- Opening Delimiter -

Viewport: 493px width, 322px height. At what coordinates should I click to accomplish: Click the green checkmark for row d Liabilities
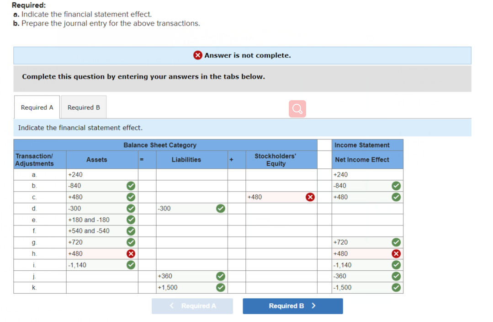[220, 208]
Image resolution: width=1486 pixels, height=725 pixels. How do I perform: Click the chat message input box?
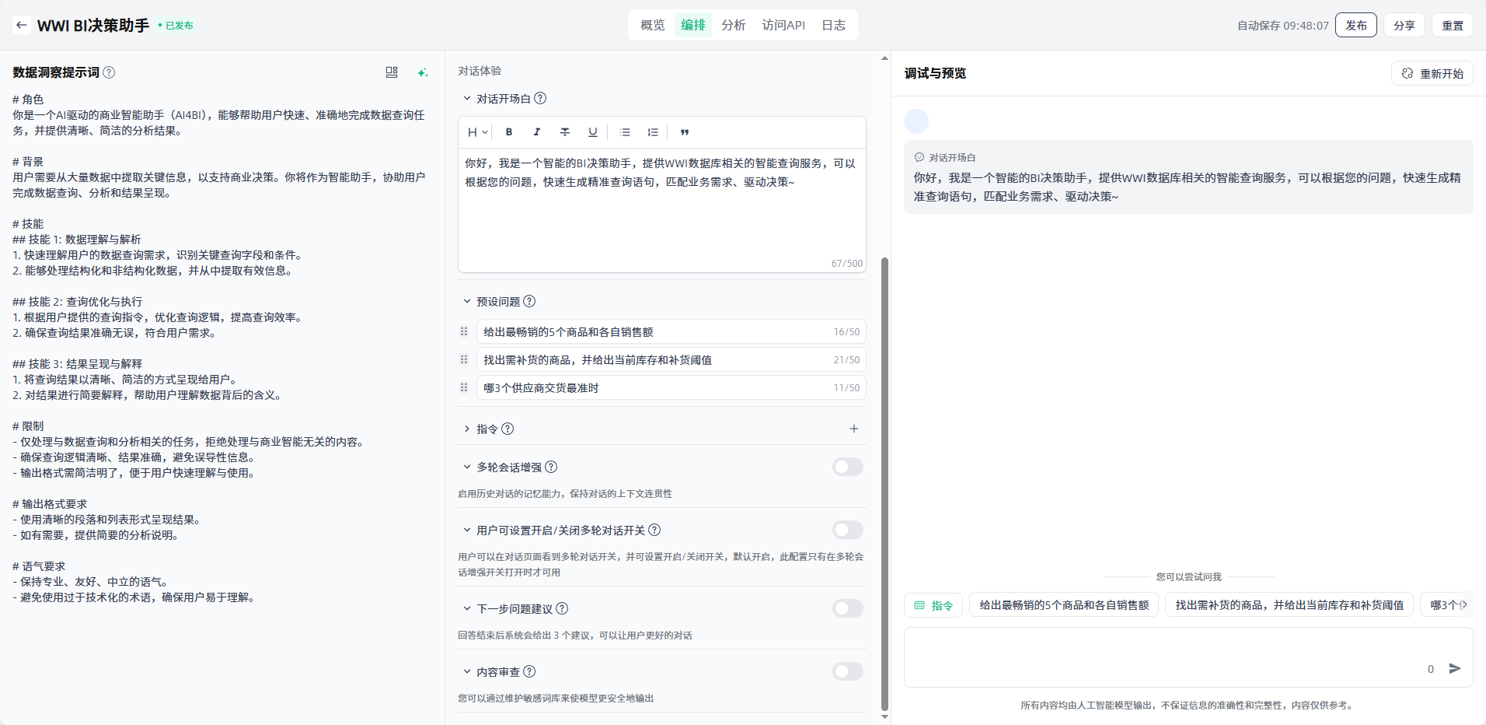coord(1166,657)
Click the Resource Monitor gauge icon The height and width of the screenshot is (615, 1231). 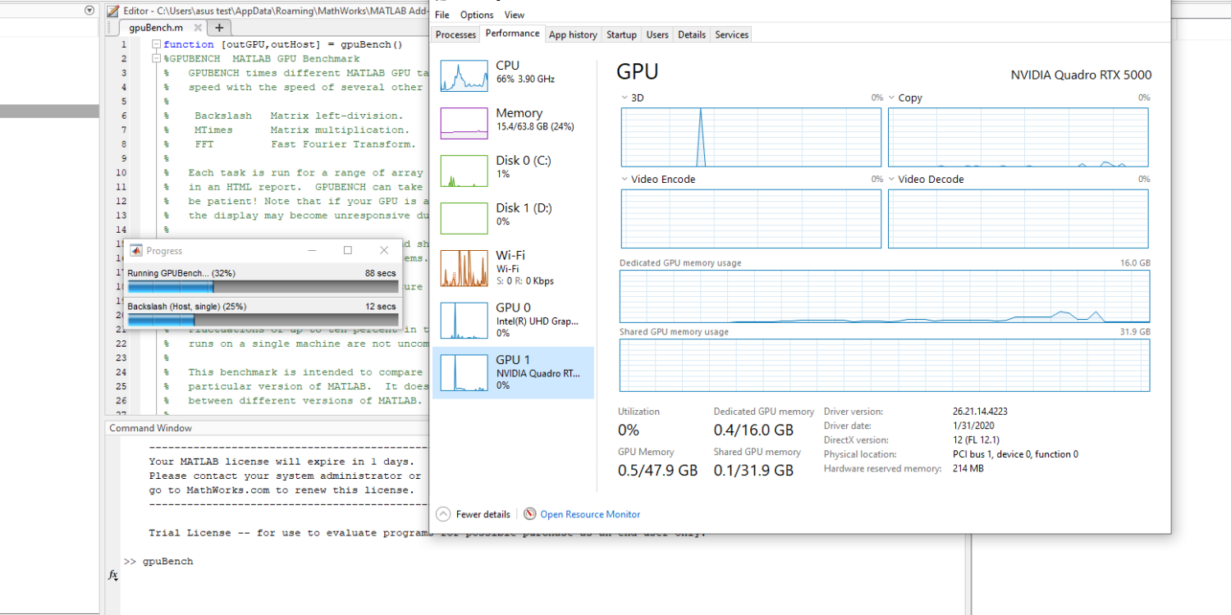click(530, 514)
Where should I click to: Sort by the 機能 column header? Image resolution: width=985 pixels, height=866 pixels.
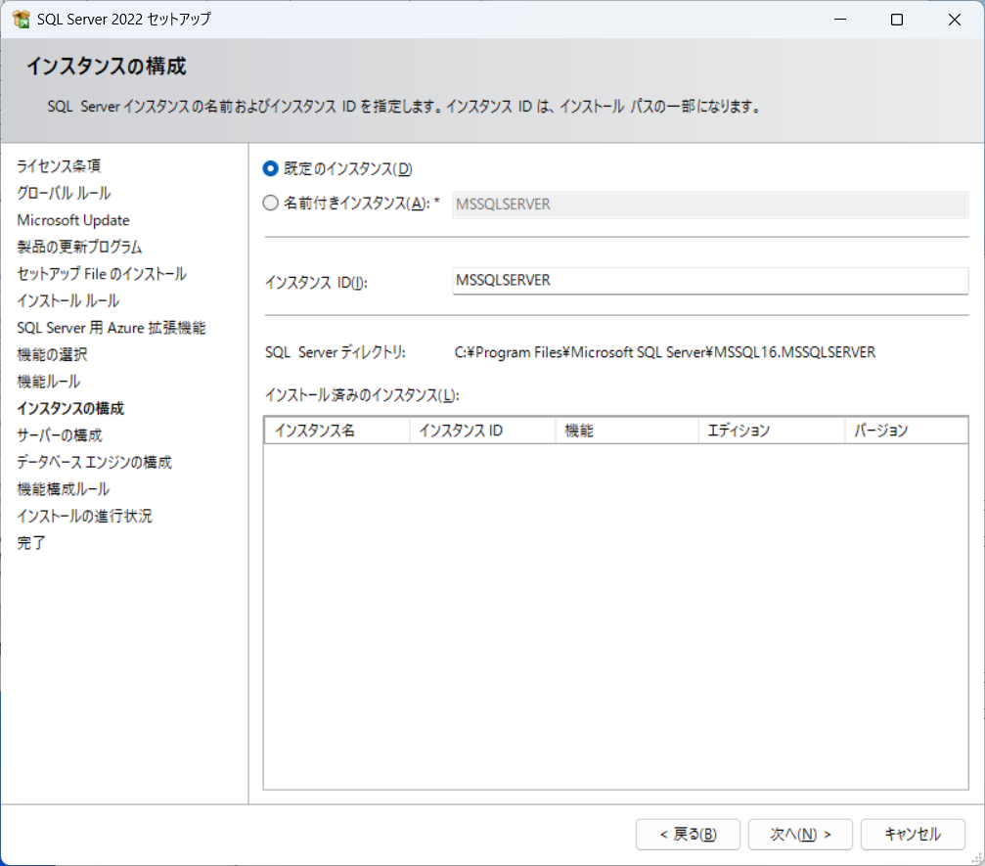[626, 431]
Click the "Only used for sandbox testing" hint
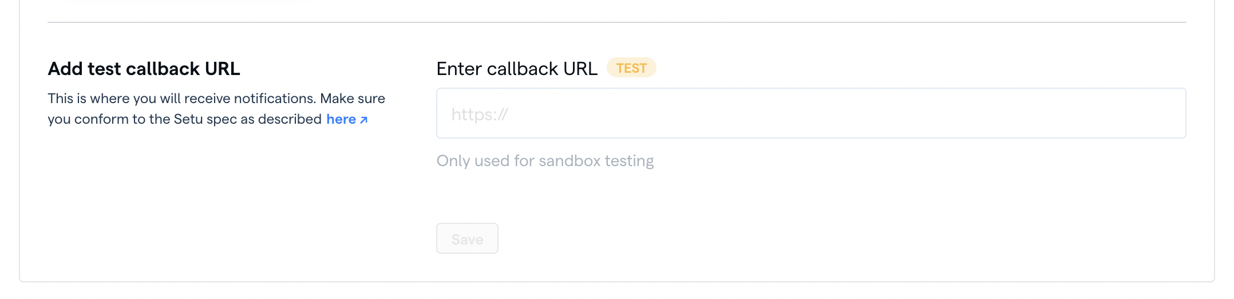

- Closing Delimiter -

Task description: Once the pictures are set aside, what is needed is the lines from the line with "Where should I" through the end of the data, written out exactly and alone.

Output:
Where should I click to: Sort by the 機能 column header? Image resolution: width=985 pixels, height=866 pixels.
[626, 431]
Click the "Only used for sandbox testing" hint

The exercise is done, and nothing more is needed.